§ Text shown
— Start —
Christmas Shopping is a Christmas album by Buck Owens and His Buckaroos released in 1968 charting for one week at # 31 on Billboard'''s Best Best For Christmas Album chart. It is his second holiday-themed album, following 1965's Christmas with Buck Owens''.

It was re-issued on CD by Sundazed Records in 1999, and again via digital download in 2011.

Reception

In his Allmusic review, critic Cub Koda called the album "a more slickly produced album than its predecessor."

Track listing
All songs by Buck Owens unless otherwise noted.

Side one
"Christmas Shopping" – 2:18
"Christmas Time Is Near" (Owens, Red Simpson) – 3:00
"The Jolly Christmas Polka" – 2:15 (instrumental)
— End —
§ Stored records
— Start —
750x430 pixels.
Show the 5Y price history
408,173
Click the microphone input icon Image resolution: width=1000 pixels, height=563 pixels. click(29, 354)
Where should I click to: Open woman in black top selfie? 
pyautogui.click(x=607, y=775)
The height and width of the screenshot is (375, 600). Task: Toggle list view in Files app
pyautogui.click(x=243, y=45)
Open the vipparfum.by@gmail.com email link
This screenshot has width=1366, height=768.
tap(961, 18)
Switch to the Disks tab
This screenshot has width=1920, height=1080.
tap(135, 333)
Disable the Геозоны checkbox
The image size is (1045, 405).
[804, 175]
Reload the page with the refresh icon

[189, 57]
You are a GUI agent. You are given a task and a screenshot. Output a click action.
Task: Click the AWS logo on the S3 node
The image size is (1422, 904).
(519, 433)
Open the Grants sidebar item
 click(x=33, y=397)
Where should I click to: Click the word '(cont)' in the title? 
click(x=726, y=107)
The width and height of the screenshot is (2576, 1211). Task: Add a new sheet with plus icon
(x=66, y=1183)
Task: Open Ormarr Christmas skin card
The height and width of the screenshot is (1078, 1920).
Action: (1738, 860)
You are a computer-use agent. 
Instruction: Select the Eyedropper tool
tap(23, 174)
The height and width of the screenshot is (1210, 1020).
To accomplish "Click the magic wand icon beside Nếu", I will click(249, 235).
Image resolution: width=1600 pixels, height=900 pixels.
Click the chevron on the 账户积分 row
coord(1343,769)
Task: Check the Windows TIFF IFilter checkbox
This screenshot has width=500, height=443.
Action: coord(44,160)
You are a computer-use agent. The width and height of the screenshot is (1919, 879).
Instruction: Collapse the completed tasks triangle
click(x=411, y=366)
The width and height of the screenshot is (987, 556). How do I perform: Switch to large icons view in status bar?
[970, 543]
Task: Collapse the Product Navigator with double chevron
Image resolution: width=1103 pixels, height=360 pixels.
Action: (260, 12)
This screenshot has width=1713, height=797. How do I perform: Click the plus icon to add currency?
— End —
§ To-do list
1 - Copy out the records word for word, from the line containing "You are a GUI" through the line containing "click(x=411, y=366)", including both of those lines.
2 - Continue the article on the Christmas Shopping album from the point where it stops.

§ Replies
1 -
You are a GUI agent. You are given a task and a screenshot. Output a click action.
Task: Click the AWS logo on the S3 node
The image size is (1422, 904).
(519, 433)
Open the Grants sidebar item
 click(x=33, y=397)
Where should I click to: Click the word '(cont)' in the title? 
click(x=726, y=107)
The width and height of the screenshot is (2576, 1211). Task: Add a new sheet with plus icon
(x=66, y=1183)
Task: Open Ormarr Christmas skin card
The height and width of the screenshot is (1078, 1920).
Action: (1738, 860)
You are a computer-use agent. 
Instruction: Select the Eyedropper tool
tap(23, 174)
The height and width of the screenshot is (1210, 1020).
To accomplish "Click the magic wand icon beside Nếu", I will click(249, 235).
Image resolution: width=1600 pixels, height=900 pixels.
Click the chevron on the 账户积分 row
coord(1343,769)
Task: Check the Windows TIFF IFilter checkbox
This screenshot has width=500, height=443.
Action: coord(44,160)
You are a computer-use agent. The width and height of the screenshot is (1919, 879).
Instruction: Collapse the completed tasks triangle
click(x=411, y=366)

2 -
"All I Want for Christmas Is My Daddy" (Owens, Jimmy Snyder) – 2:51
"Merry Christmas from Our House to Yours" – 2:50
"Good Old Fashioned Country Christmas" (Owens, Earl Poole Ball) – 2:36

Side two
"One of Everything You Got" (Owens, Bob Morris) – 2:24
"Home on Christmas Day" – 2:13
"Christmas Schottische" – 2:05 (instrumental)
"A Very Merry Christmas" – 2:29
"It's Not What You Give" (Owens, Morris) – 3:03
"Tomorrow Is Christmas Day" (Owens, Don Rich) – 1:59

References

1968 Christmas albums
Buck Owens albums
Capitol Records Christmas albums
Christmas albums by American artists
Albums produced by Ken Nelson (United States record producer)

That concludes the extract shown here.